End Of The Year? Saturday. Bright, clear, the sun shining, the temperatures projected to reach a million degrees by noon, what's not to keep me from hiding inside the whole day through? Well, reality maybe. The walls.
Let's start this again. Breakfast early, arriving at the usual place before seven: three pancakes and a large cup of coffee over The Chronicle. I miss The New York Times on Saturdays but not Sundays. There are probably reasons for this I'd rather not know - too much material to absorb for a less than six cylinder on Sunday after Saturday night mind - so we'll leave it at that: it would be nice to have The Times on Saturdays as well as the five day work week. Critical information to include in your journal.
No reason to read the debate coverage. I watched the debate, no need to have it filtered through the porous heads of the main stream media. There is only so much you can take, so much masochism you want on your plate. The various analyses of the financial crisis are more interesting, the consensus being we're fucked no matter what, although there's some chance if they structure this bail out package properly it might be less severe. “Might be” being the operative words. The pain is coming, the only question is how much and for how long it's going to hurt. A year? Two years? A fitting end to the Bush administration, I would think, something to allow them to look over our shoulders for decades to come. Diddle-dee-dumb.
As I stumble forward I've been thinking of doing some things photographers, if not people in general, do to re-engage with their world, starting a self portrait series, for example, a self portrait taken at the same time every day for as long as it goes, something every photographer eventually does to study the results and learn more about themselves and how they perceive their work.

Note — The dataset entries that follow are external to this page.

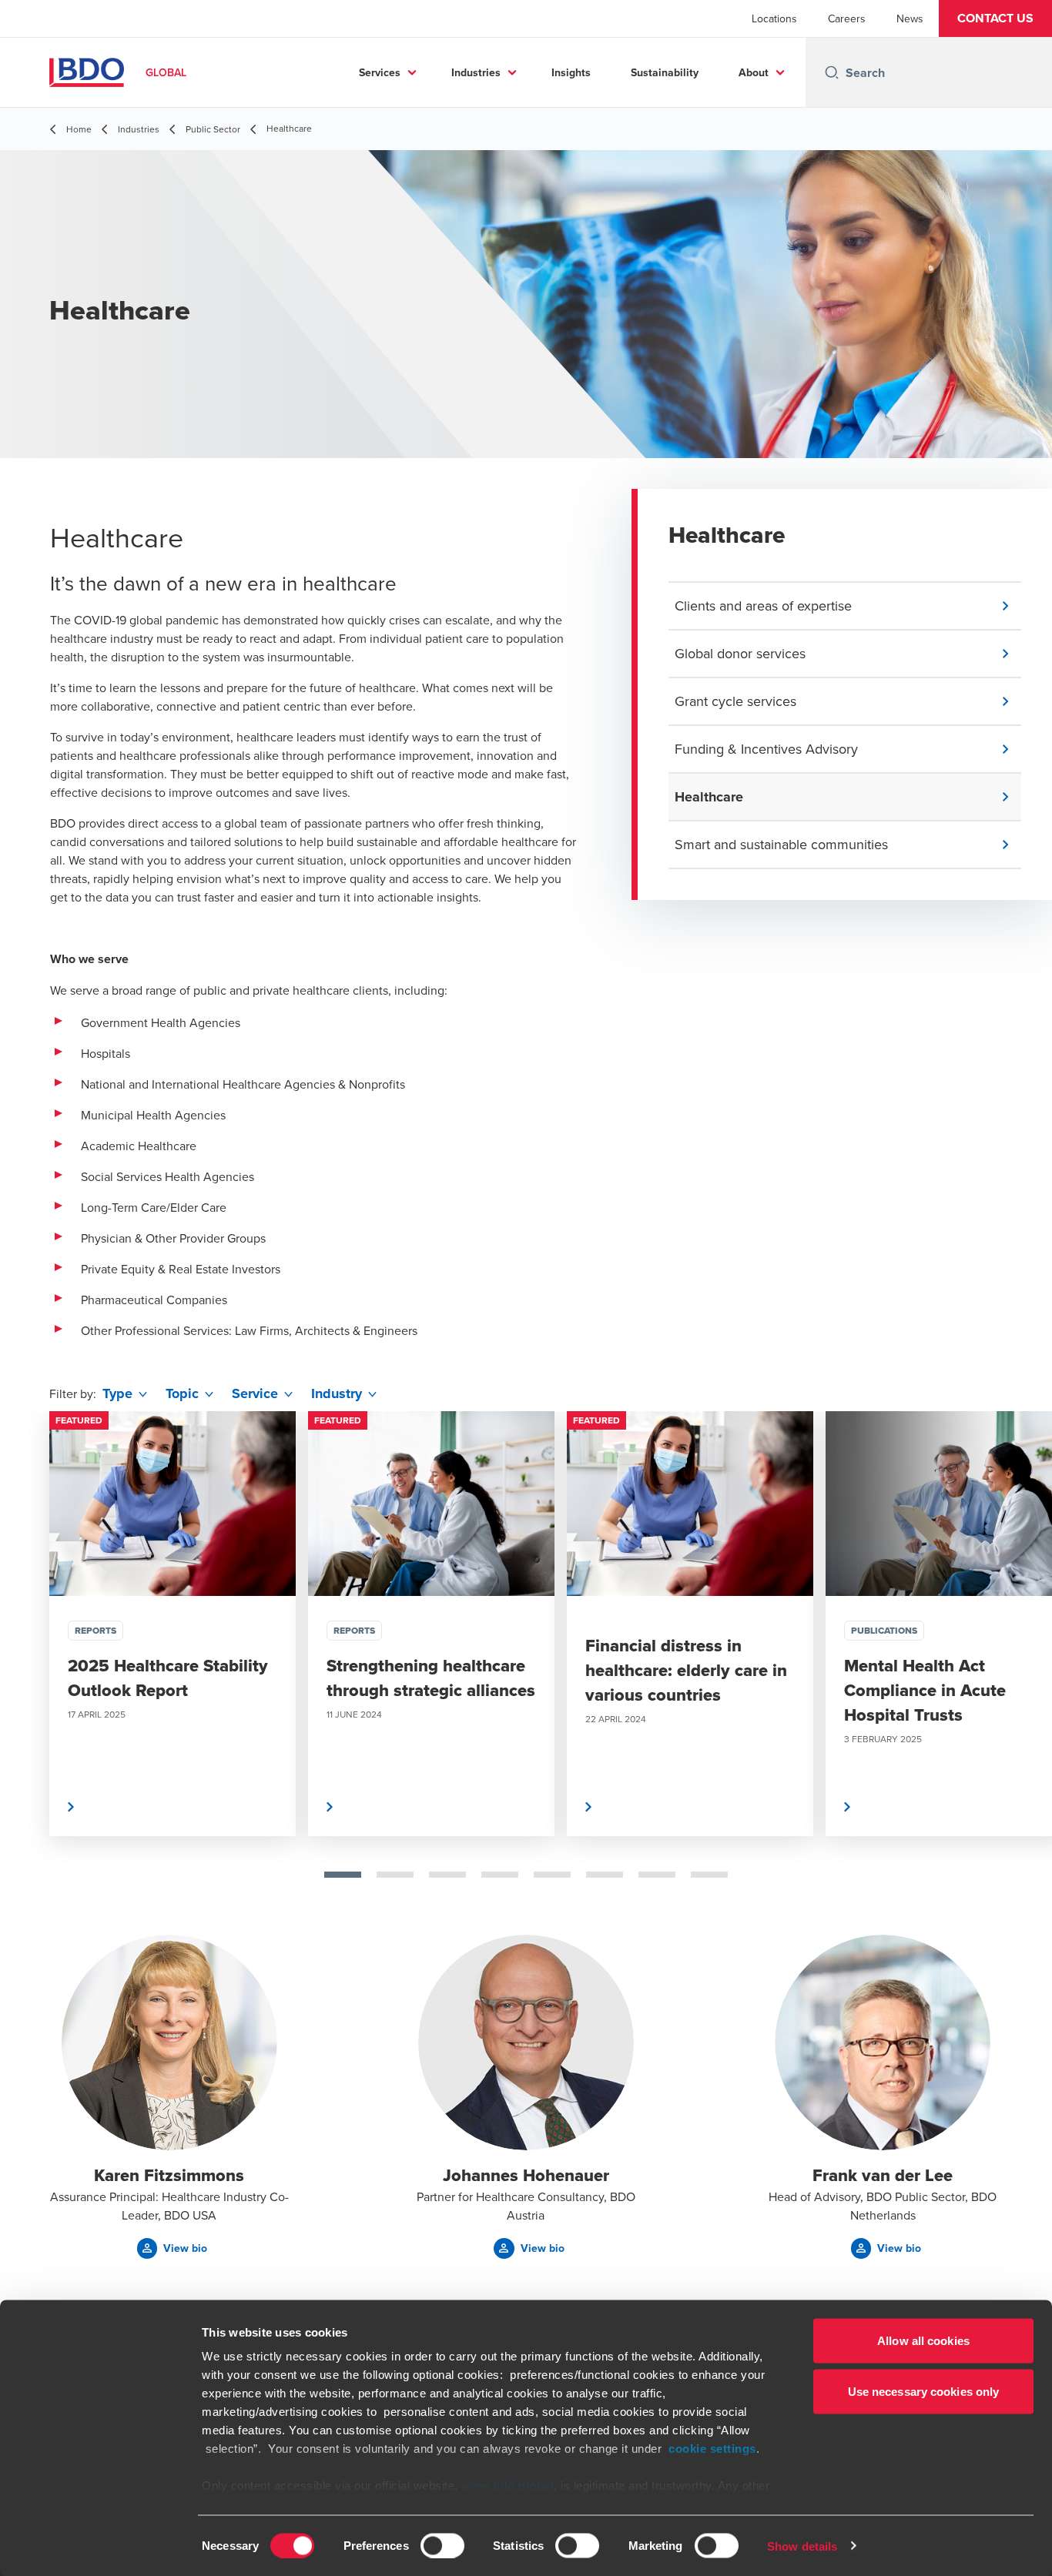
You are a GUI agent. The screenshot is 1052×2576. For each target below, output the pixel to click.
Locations (774, 18)
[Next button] (1024, 1673)
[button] (995, 18)
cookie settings (712, 2448)
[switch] (442, 2545)
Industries (476, 72)
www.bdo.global (507, 2485)
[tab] (342, 1875)
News (909, 18)
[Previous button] (27, 1673)
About (754, 72)
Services (379, 72)
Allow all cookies (923, 2340)
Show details (802, 2545)
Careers (847, 18)
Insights (571, 72)
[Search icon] (831, 72)
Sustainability (665, 72)
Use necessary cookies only (924, 2390)
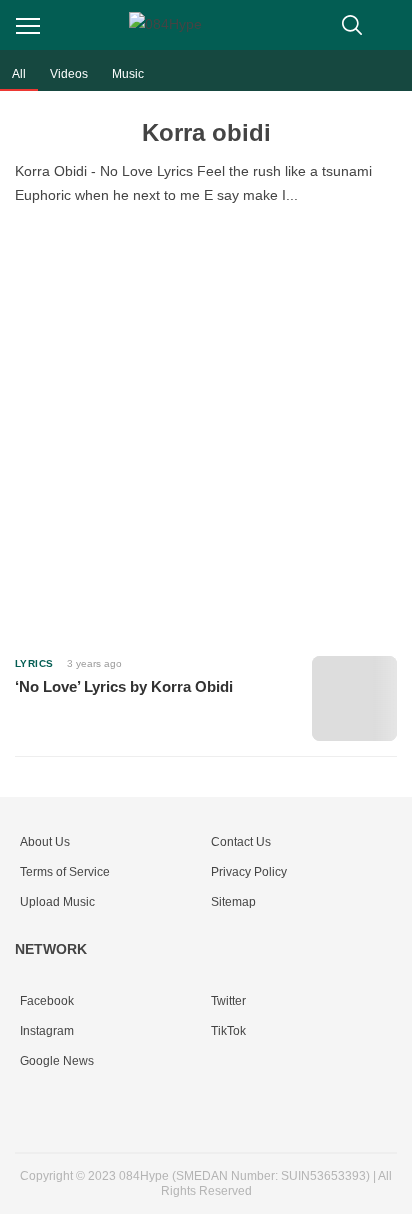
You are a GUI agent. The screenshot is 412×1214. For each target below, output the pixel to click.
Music (128, 74)
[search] (352, 25)
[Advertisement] (206, 427)
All (19, 74)
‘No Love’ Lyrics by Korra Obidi (124, 686)
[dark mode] (392, 25)
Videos (69, 74)
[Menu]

Nothing too earth shaking, but I'm at a place in my life when I'm changing direction and I've been sitting here for over a year now hunkered down not changing direction - thinking about it more than a bit in the background, I have to admit - but not really doing anything, not taking any of the necessary first steps into the, um, void. Might as well get going, now that summer is over and winter is on the way. Everyone else I know is ahead of me on this particular curve. So self portraits. Seems innocuous enough. Seems like something I could do.
Right. Just like yesterday. And the day before.
Later. A bus ride downtown to the 24-7 newspaper store to buy a copy of The New York Times ($1.50 plus tax), a short walk over to the City Center to have a bagel, a diet Coke and to read the paper out at one of their tables, a walk most of the way back before hopping on a bus to the apartment. My, my. I hadn't thought of doing that when I was writing it would be nice to have a copy of The Times earlier this morning. Maybe I can talk myself into digging out the white fabric portrait background and put it up. Set up a camera on a tripod in front of it. Attach a flash. Maybe not attach a flash. Take that first portrait tomorrow morning, say; the first of how many would you guess? Through the end of the year?